Early interventions can help. We can refocus where we put our money in early years provision on the most disadvantaged, bearing in mind that currently, a couple earning £200,000 between them can access 30 hours’ free childcare, but a single mum on the living wage working 15 hours a week can only get 15 hours of free childcare. We can encourage nurture provision in a primary setting to ensure children are engaging with school early on and can settle into primary school. That saves all sorts of issues later and draws parents into that school setting early on. We need proper youth work and more trained youth workers to support children and offer direction. Great youth workers are hugely important, and we have the opportunity through the youth investment fund to train thousands more.

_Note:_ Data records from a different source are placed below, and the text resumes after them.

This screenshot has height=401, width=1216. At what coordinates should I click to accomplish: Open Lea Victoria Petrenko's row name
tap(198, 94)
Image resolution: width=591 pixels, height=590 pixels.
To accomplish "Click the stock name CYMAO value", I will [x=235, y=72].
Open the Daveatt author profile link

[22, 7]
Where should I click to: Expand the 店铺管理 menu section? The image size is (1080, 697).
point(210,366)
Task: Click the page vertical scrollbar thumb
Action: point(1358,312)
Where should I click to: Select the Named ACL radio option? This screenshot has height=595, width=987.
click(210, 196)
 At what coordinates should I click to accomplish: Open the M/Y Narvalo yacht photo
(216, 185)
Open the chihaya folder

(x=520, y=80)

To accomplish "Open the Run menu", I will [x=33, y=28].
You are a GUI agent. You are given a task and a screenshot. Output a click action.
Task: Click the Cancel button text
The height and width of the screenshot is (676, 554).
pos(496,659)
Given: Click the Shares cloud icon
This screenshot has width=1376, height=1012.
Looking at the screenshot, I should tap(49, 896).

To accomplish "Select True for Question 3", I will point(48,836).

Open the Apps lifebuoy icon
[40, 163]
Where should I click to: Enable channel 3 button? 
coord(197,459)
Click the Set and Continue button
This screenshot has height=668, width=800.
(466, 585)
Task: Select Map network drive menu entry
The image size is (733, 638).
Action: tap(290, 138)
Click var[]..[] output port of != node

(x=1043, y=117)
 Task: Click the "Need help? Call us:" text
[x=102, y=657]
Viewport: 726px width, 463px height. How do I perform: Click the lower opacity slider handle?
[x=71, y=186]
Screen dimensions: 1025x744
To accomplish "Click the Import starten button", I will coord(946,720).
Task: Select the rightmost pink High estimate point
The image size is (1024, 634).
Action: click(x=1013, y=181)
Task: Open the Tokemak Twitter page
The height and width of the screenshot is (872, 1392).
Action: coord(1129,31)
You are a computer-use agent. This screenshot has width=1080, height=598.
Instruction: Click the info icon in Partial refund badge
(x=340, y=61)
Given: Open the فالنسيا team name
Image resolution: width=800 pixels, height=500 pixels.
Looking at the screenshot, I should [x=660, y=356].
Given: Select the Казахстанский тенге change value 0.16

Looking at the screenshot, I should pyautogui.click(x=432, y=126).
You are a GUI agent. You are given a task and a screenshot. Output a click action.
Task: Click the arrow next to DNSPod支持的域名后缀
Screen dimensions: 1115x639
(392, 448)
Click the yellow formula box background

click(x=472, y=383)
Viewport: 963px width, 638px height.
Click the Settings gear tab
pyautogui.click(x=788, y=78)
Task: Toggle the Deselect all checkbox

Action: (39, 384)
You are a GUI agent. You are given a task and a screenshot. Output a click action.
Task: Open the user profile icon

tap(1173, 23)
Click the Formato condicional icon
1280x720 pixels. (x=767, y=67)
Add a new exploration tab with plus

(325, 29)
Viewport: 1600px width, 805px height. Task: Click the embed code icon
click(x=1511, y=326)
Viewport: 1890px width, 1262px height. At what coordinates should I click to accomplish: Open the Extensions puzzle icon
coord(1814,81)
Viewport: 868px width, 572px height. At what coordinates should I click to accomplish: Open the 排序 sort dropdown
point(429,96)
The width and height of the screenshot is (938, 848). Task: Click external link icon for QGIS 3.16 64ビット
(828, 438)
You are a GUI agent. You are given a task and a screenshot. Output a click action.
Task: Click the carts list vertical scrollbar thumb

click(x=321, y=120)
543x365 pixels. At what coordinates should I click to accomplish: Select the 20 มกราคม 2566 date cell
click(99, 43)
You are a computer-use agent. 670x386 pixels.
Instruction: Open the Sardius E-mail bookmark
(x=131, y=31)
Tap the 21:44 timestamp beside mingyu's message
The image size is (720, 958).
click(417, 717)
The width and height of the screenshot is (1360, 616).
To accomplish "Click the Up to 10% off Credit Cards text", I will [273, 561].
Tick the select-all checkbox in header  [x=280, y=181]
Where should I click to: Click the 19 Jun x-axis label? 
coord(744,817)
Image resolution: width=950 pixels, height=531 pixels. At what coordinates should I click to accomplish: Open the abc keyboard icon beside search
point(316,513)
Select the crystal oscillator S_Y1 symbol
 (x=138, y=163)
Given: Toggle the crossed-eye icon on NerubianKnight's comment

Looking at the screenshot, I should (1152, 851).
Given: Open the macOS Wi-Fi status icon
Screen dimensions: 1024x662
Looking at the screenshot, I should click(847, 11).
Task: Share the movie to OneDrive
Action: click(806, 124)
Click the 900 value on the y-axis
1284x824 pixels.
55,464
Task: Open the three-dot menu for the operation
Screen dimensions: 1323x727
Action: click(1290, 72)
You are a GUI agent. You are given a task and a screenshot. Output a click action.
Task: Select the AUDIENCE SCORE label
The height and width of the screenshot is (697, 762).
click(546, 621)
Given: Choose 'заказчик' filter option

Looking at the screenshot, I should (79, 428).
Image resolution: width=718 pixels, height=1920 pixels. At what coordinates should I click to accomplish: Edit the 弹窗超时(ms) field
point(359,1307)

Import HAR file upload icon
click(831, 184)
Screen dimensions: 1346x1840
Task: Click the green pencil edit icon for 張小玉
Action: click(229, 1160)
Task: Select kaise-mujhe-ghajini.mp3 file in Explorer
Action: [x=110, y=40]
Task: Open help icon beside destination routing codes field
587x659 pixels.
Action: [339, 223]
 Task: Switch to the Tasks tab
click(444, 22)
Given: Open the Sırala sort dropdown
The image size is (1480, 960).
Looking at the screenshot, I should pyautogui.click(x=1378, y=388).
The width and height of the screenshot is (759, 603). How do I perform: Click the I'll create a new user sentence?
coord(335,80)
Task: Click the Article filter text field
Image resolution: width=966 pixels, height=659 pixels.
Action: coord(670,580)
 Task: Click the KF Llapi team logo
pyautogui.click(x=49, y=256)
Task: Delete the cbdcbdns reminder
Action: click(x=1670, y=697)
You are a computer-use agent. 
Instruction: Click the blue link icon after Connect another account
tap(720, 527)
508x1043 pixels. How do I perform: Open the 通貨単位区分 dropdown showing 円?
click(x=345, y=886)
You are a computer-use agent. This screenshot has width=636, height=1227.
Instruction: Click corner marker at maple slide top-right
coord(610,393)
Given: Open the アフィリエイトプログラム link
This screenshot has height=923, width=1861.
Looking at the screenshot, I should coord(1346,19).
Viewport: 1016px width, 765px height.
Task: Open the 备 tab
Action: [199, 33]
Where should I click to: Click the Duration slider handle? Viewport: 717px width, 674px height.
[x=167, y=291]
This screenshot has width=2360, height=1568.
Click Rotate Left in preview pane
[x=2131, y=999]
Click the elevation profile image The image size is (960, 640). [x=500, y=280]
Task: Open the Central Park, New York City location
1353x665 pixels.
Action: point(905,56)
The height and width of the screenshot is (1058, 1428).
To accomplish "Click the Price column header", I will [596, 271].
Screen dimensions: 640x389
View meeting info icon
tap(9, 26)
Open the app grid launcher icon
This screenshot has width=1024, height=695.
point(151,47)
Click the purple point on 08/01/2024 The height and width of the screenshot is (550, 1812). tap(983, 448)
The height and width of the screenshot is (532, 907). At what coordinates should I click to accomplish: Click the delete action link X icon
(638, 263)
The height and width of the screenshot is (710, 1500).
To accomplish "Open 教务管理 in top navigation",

When I visit schools in Mansfield, parental engagement is often raised with me as being among the biggest challenges. How do we draw them into the educational environment to support their children at school? The Social Market Foundation, for example, suggests that after-school family literacy classes in primary school would encourage parents to take a more active role in a child’s education. I know some schools do that. My kids go in early for phonics with mum on a Tuesday morning, and I like the sound of that, and I like the sound of using the school setting as more of a community hub to be able to offer other services that push those hard-to-reach parents to come into the school to engage with teachers.
The Department for Education has found that higher rates of exclusions are seen in areas of deprivation. Pupils known to be eligible for and claiming free school meals account for 40% of all permanent exclusions. Again, that is boys from disadvantaged backgrounds. There is a reason why boys more than girls can be disruptive or badly behaved in a classroom setting. Simply using detention or exclusion rarely helps. According to the OECD, boys respond more to a school’s environment than girls. When they are in disruptive, chaotic disorganised settings, their capacity for self-regulation suffers. When they are labelled as the bad kid, they become the bad kid. Often these kids do not have male role models at home. They are confused about masculinity and what it means and their role in society. We need to support them through that, not punish them.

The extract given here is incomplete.